--- HOW TO COMPLETE THIS TASK ---
From the material below, list every line containing "will".
---------- DATA FOR ANALYSIS ----------
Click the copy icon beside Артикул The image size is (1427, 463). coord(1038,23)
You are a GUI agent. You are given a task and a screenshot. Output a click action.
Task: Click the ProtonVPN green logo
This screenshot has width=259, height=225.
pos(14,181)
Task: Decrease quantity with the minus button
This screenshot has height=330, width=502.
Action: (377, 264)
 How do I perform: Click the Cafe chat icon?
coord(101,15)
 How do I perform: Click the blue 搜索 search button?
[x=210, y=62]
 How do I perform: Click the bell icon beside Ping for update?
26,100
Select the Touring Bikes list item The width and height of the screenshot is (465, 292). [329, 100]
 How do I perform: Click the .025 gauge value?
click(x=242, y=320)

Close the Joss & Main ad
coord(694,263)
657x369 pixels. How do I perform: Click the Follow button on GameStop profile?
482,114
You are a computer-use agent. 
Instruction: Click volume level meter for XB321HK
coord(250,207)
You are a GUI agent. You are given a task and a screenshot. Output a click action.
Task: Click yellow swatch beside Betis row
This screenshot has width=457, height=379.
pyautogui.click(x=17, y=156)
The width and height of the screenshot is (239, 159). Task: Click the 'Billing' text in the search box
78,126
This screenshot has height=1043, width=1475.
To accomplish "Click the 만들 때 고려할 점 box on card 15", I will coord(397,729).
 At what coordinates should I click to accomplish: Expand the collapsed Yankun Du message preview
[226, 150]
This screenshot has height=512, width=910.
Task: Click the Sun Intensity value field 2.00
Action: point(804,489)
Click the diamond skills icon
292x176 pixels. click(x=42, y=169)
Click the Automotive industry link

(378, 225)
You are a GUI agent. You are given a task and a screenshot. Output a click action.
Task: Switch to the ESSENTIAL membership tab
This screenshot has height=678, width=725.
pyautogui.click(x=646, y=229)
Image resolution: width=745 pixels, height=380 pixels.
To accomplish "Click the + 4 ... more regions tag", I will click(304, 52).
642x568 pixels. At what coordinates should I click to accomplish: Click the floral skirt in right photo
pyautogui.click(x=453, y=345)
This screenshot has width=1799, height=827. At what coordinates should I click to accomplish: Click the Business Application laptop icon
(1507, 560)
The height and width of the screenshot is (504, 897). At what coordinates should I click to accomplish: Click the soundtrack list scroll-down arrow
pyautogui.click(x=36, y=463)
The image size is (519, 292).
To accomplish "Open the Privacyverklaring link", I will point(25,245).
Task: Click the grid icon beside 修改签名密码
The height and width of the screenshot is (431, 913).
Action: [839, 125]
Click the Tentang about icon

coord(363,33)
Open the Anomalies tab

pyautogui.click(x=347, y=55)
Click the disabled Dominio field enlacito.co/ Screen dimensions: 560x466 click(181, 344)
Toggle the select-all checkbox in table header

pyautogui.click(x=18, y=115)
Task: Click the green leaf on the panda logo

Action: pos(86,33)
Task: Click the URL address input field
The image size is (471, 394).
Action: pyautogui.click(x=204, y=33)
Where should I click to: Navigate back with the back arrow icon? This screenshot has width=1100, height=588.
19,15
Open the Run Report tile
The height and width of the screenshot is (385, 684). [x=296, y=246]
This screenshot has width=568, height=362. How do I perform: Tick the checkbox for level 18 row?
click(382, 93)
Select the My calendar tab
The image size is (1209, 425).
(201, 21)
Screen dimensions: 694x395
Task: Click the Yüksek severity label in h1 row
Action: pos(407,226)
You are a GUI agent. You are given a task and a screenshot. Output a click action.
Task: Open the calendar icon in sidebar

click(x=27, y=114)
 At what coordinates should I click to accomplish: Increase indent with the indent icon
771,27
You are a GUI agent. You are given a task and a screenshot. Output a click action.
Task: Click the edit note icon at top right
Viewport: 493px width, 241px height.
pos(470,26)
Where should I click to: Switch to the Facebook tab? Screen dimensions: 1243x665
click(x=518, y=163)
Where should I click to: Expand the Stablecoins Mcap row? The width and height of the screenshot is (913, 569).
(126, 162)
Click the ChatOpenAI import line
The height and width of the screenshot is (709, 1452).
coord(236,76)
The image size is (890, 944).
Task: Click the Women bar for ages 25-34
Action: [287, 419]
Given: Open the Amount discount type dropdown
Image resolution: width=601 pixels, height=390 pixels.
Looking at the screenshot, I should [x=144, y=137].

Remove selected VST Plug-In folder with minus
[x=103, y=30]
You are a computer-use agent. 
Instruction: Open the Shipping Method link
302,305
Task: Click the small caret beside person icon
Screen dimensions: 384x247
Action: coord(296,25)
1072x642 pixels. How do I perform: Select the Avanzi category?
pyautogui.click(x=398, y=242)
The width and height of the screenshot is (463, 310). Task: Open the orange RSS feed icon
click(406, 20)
----------
--- SOLUTION FOR THIS PROBLEM ---
To accomplish "Click the 만들 때 고려할 점 box on card 15", I will coord(397,729).
To accomplish "Click the + 4 ... more regions tag", I will click(304, 52).
To accomplish "Open the Privacyverklaring link", I will point(25,245).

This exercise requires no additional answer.